No one was surprised when Florida fired Billy Napier on Sunday. He was able to coach himself off the hot seat last year, but another slow start doomed him in Gainesville. Even though his Gators beat Mississippi State on Saturday, Napier was 22-23 in four seasons. The Gators are 3-4 and are on a bye week before facing Georgia.

Whether the vacancy is a better one than the Penn State job will depend on who you ask. The Gators have won three national titles since the last time the Nittany Lions did, and you have a much deeper recruiting pool around you, but it seems like the path to the College Football Playoff is harder in the SEC, which simply has more good teams than the Big Ten.

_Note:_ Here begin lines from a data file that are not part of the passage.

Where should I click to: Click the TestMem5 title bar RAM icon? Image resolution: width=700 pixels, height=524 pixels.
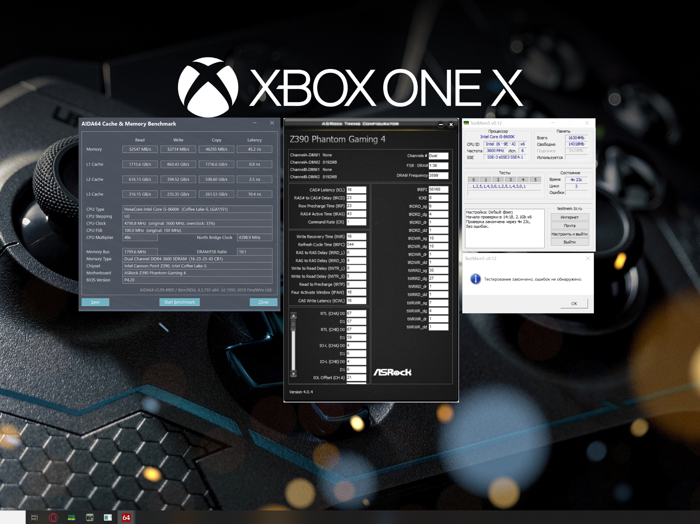466,123
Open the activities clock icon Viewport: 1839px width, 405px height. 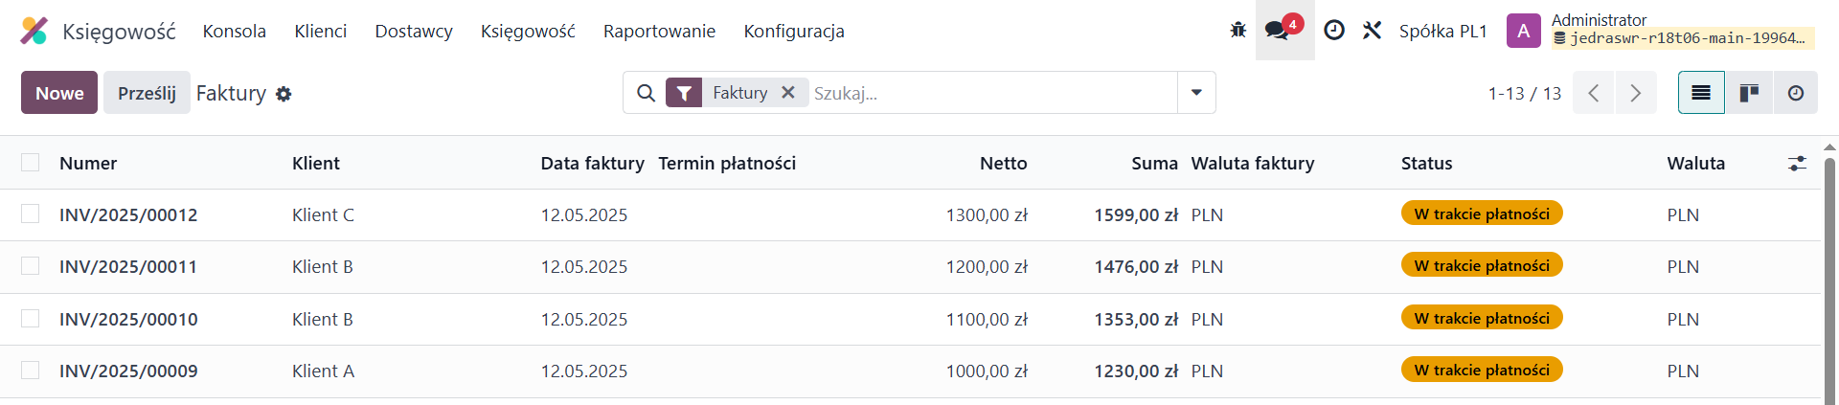1334,31
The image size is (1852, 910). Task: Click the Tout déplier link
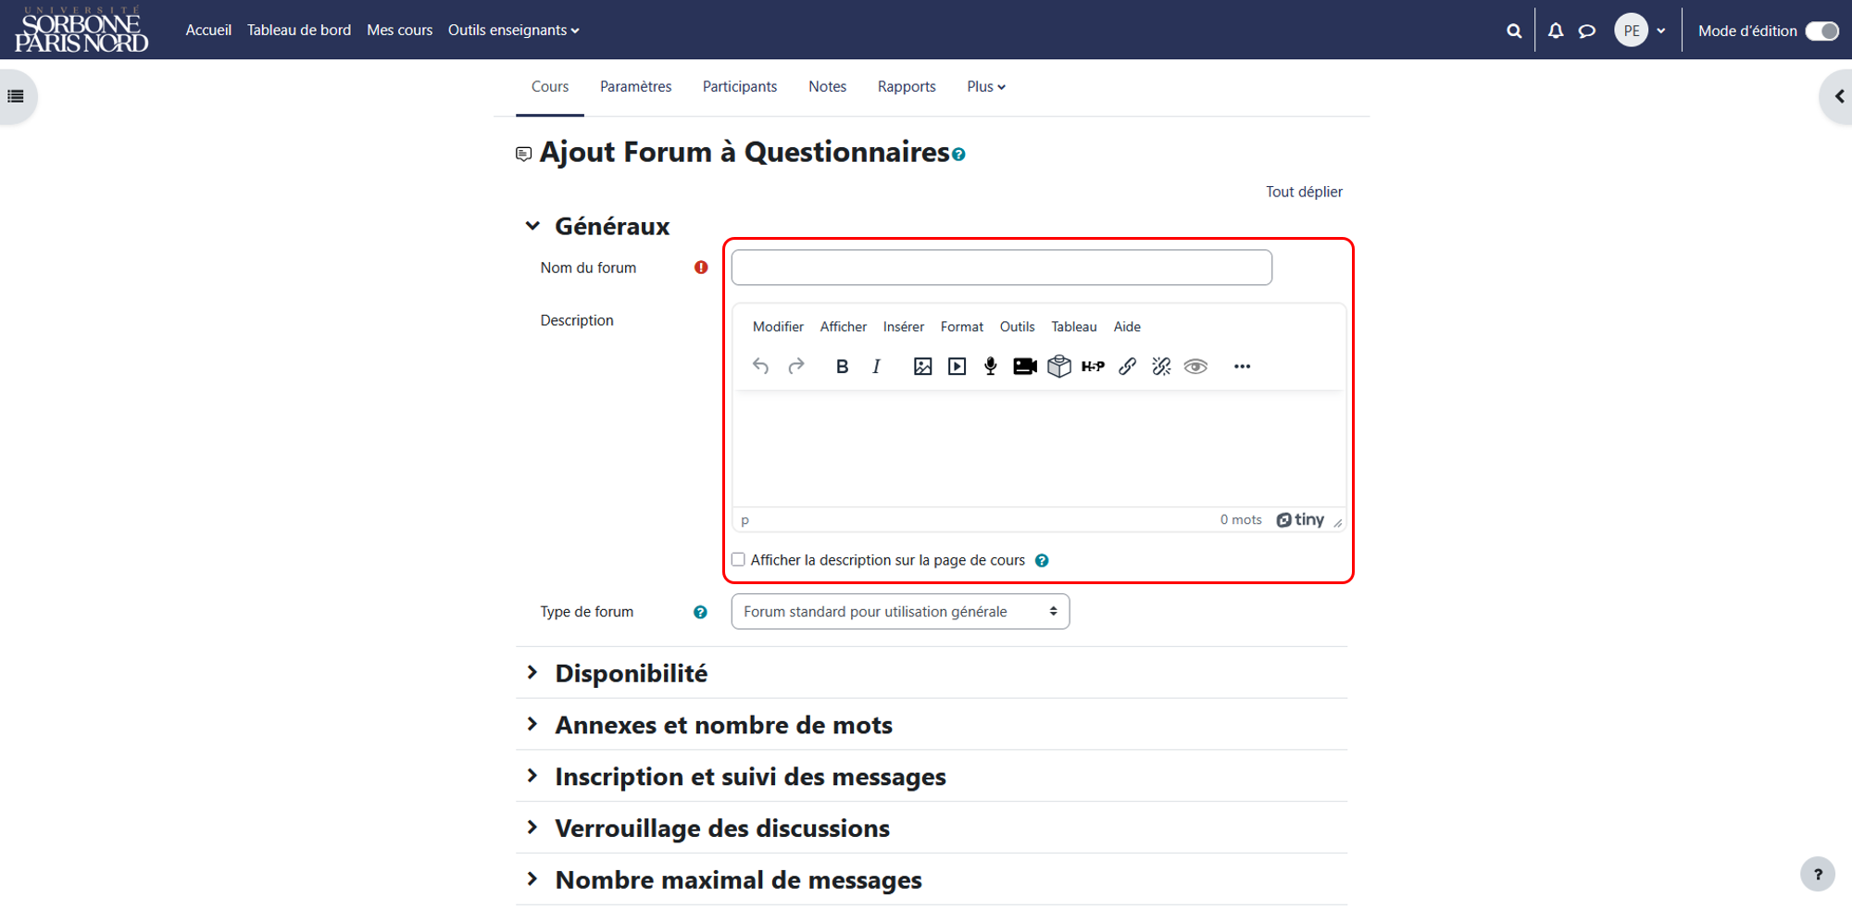pyautogui.click(x=1304, y=192)
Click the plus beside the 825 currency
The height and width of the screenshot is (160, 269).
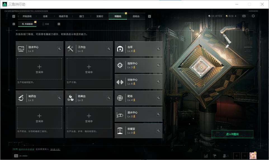click(x=235, y=16)
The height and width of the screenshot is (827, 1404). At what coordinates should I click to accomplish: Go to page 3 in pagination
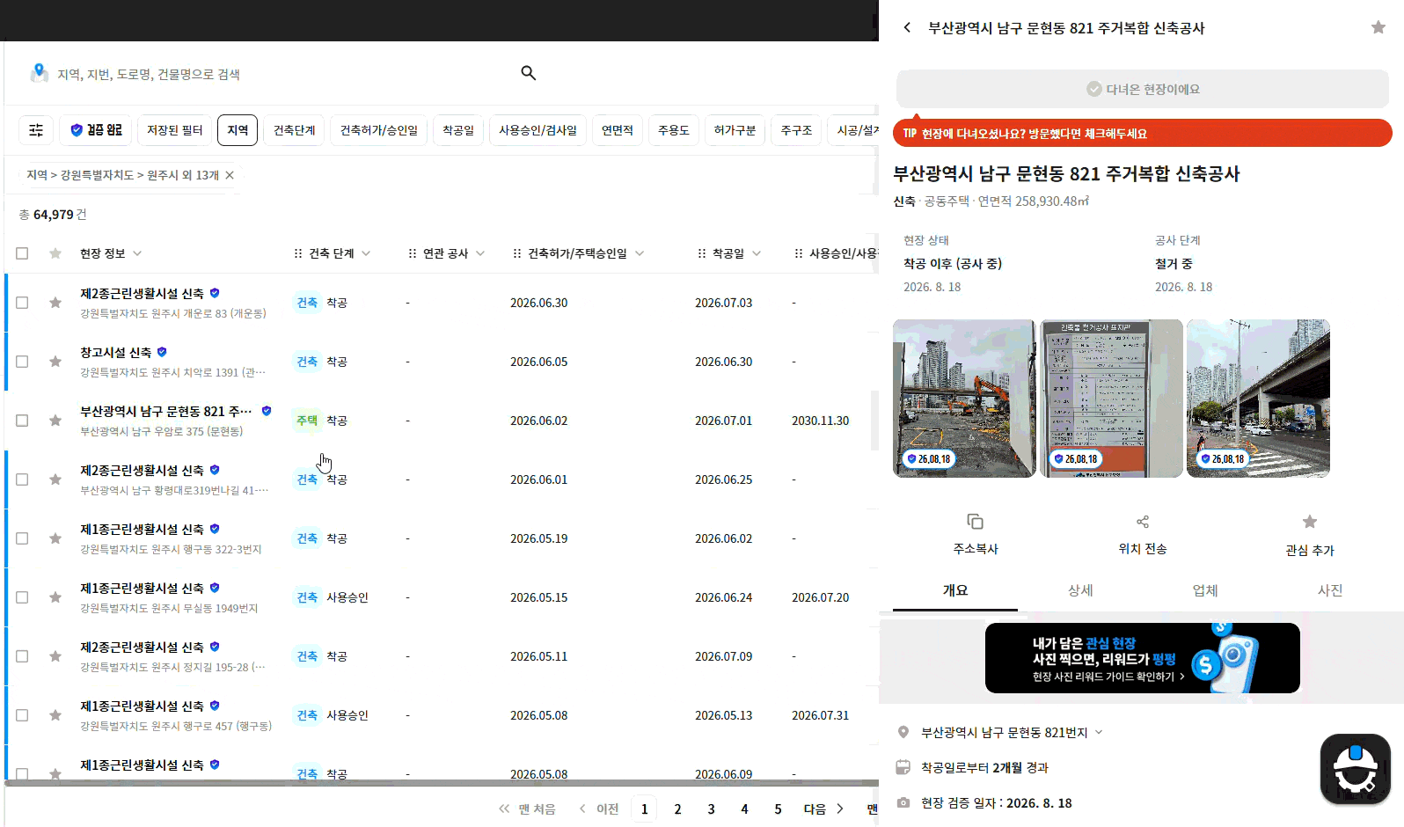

The Gators have very good options from the FBS head coaching ranks, starting with two offensive-minded coaches with strong local ties.

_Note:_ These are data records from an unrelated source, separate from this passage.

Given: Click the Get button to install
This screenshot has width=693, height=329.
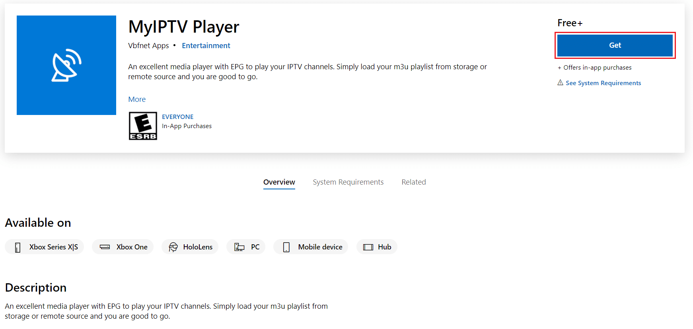Looking at the screenshot, I should [614, 45].
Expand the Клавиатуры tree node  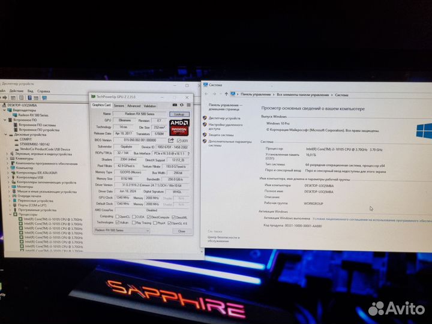tap(9, 158)
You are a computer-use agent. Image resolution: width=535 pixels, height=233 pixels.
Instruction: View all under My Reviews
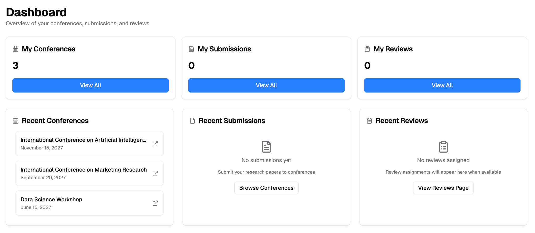click(x=442, y=85)
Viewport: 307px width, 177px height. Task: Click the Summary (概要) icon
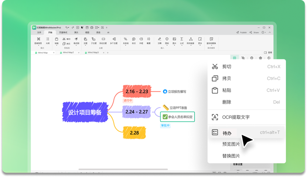(149, 39)
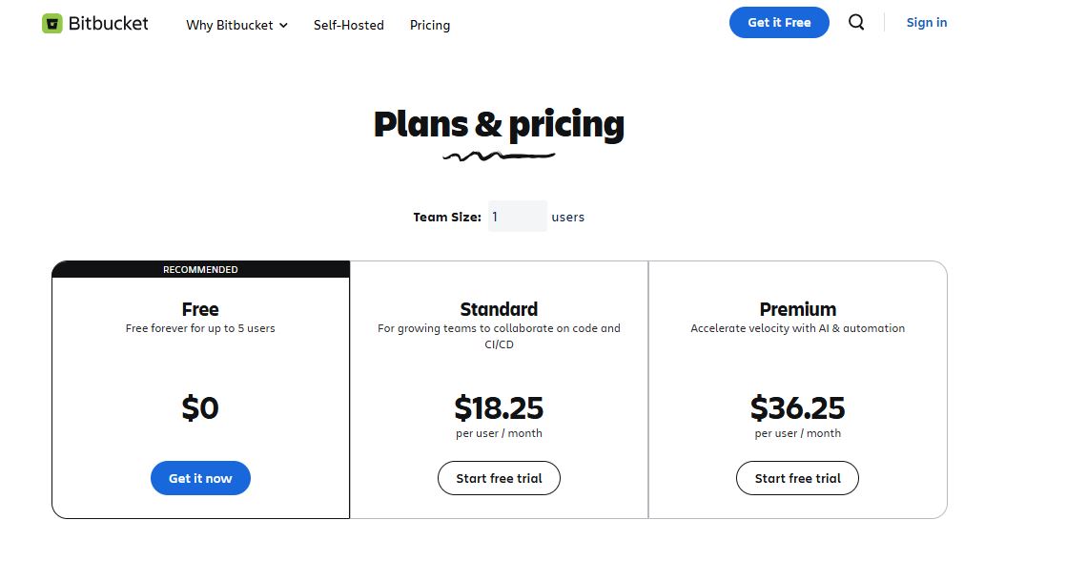Click the Team Size users input field
Image resolution: width=1066 pixels, height=583 pixels.
[x=517, y=217]
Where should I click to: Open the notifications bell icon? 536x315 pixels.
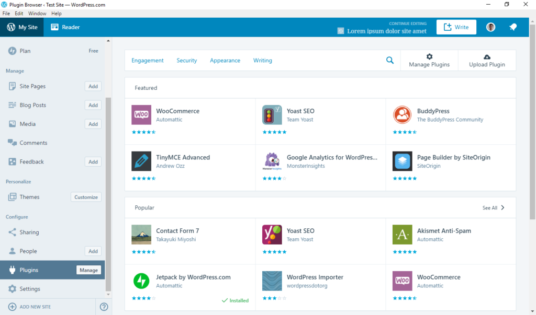512,27
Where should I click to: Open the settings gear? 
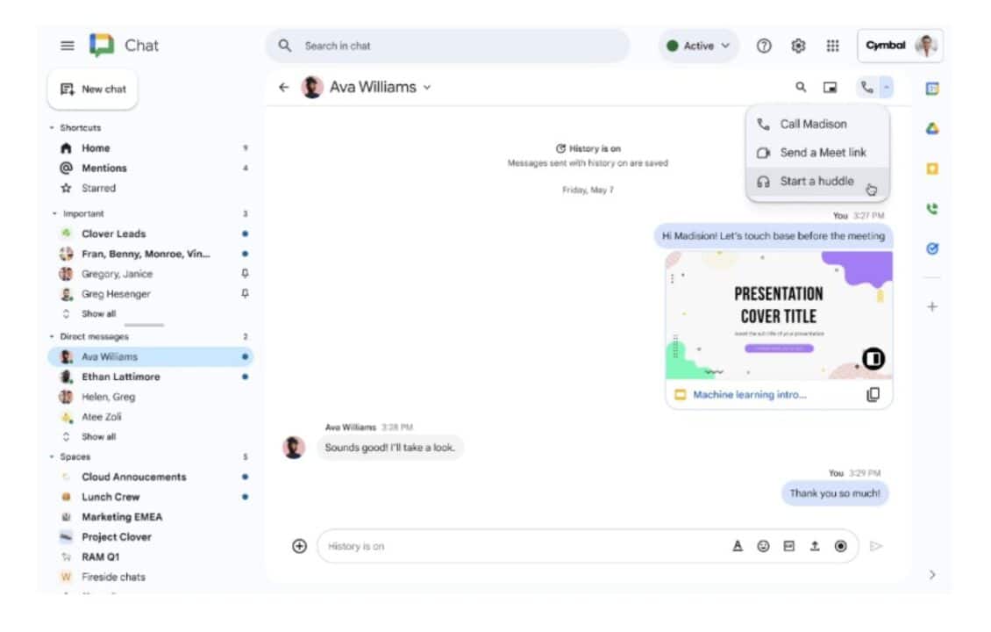tap(798, 46)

Ole Miss head coach Lane Kiffin will evoke memories of Florida legend Steve Spurrier with his brash nature. Spurrier had his quips come out of his mouth as opposed to Kiffin, who seems to be at his best on social media. But Kiffin has done an excellent job reinventing himself since coaching at FAU where he won two conference titles. The 50-year-old has, along with his extended family, settled in nicely in Oxford. His Rebels have finished in the top 11 in three of the past four seasons. They’re 6-1 this year with a legitimate shot to make the Playoff, which could muck up the timing if he is very interested in this job.

Washington head coach Jedd Fisch is an alum who broke into the coaching business as a student assistant for Spurrier. Folks close to Fisch, 49, know how much he loves Florida, and he has some strong connections there. He also coached in-state at Miami and then with the Jacksonville Jaguars. Fisch did a remarkable job turning Arizona from awful to 10-3, and the Wildcats finished No. 11 in his third and final season there, in 2023. He’s gotten traction at Washington in less than two years on the job. He’s got the Huskies at 5-2 behind a budding superstar, sophomore quarterback Demond Williams Jr.

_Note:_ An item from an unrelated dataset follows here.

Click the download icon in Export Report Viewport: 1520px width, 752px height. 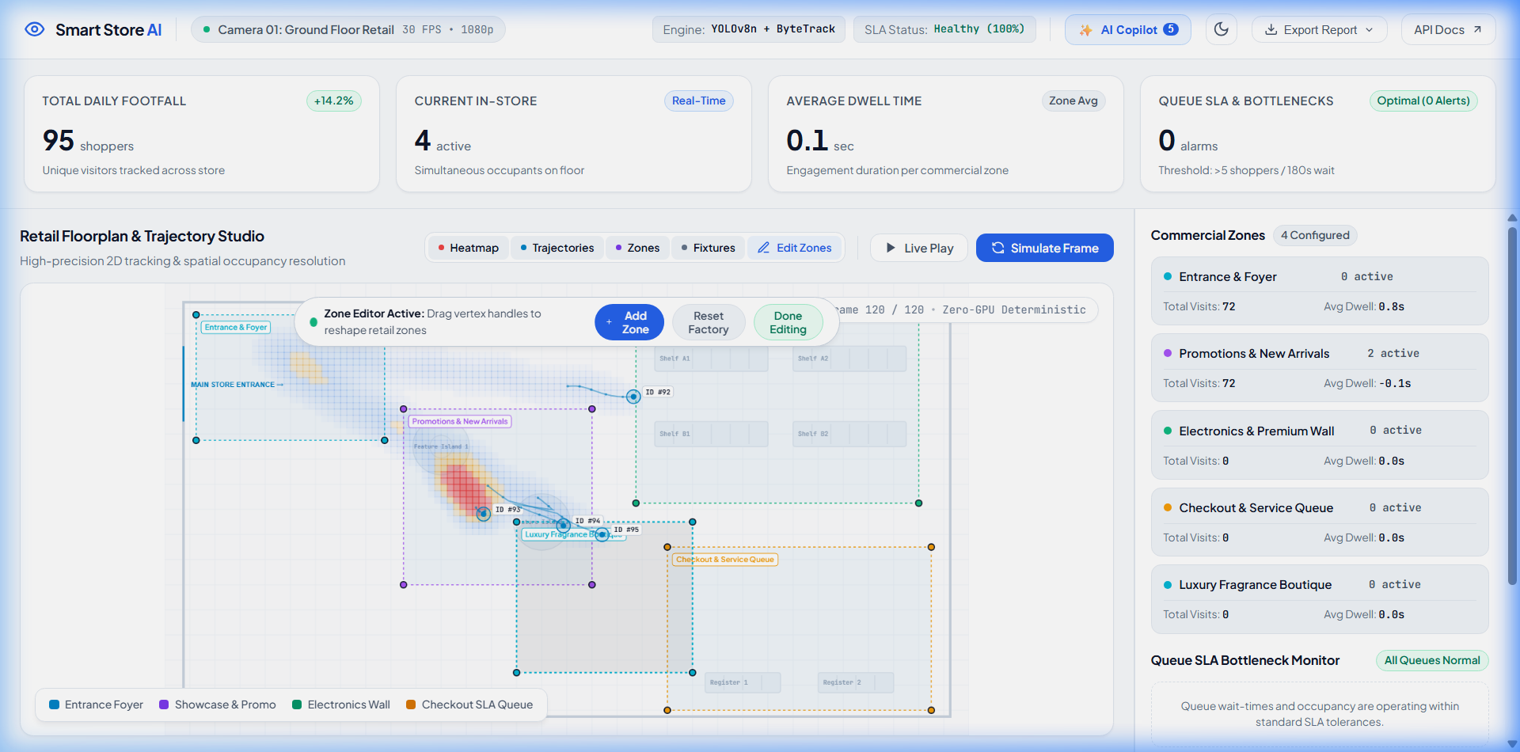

Missouri head coach Eli Drinkwitz isn’t as connected to UF, but he’s been outstanding in six years at Missouri. Drinkwitz, 42, is 27-6 in the past three seasons. Would he be tempted to jump, given the Gators’ national title pedigree, compared to Missouri, where the Tigers have had only four top-15 seasons in almost 50 years?

Louisville head coach Jeff Brohm is as good a play-caller as there is in college football. He’s fresh off knocking off unbeaten Miami and is now 4-4 against top-5 competition — a whopper of a stat, especially for a guy who isn’t coaching at any blue blood programs. Brohm, 54, is at his alma mater, where he’s 24-9. Would he leave his home, where he has a more manageable path to the CFP? I’m not so sure … but I do wonder what he could do with better talent.

Former Penn State head coach James Franklin, a week off getting fired, wants to coach again, and he’s been a very good SEC head coach in the past. He took Vanderbilt, an SEC program that hadn’t finished in the AP Top 25 in more than 60 years, to two Top 25 seasons in three years. In State College, he was 104-45. He hit a ceiling at Penn State, but he led a program that was reeling from NCAA sanctions when he inherited it, and had five top-10 finishes in a decade. Hiring a coach who just got fired isn’t something you often see at big programs, but Franklin’s situation is pretty unique — and he could get a head start on the job earlier than others.

SMU head coach Rhett Lashlee got the Mustangs into the CFP last year. The SEC job I think he might be tempted by is back home at Arkansas, but Florida has better resources and a higher ceiling. Would the 42-year-old former Miami offensive coordinator like this opportunity more than at his alma mater? We’ll see. I don’t think it’s a given he’d leave what he has in Dallas.

USF head coach Alex Golesh beat the Gators earlier this year. The 41-year-old coached in the SEC at Tennessee, where he called plays for head coach Josh Heupel. Golesh is 20-13 in three seasons in Tampa and 6-1 this year at a program that was woeful — 4-29 in three years — before he arrived. He’s another good offensive coach, but will the Gators be hesitant to hire another head coach coming from the mid-major level after Napier didn’t work out?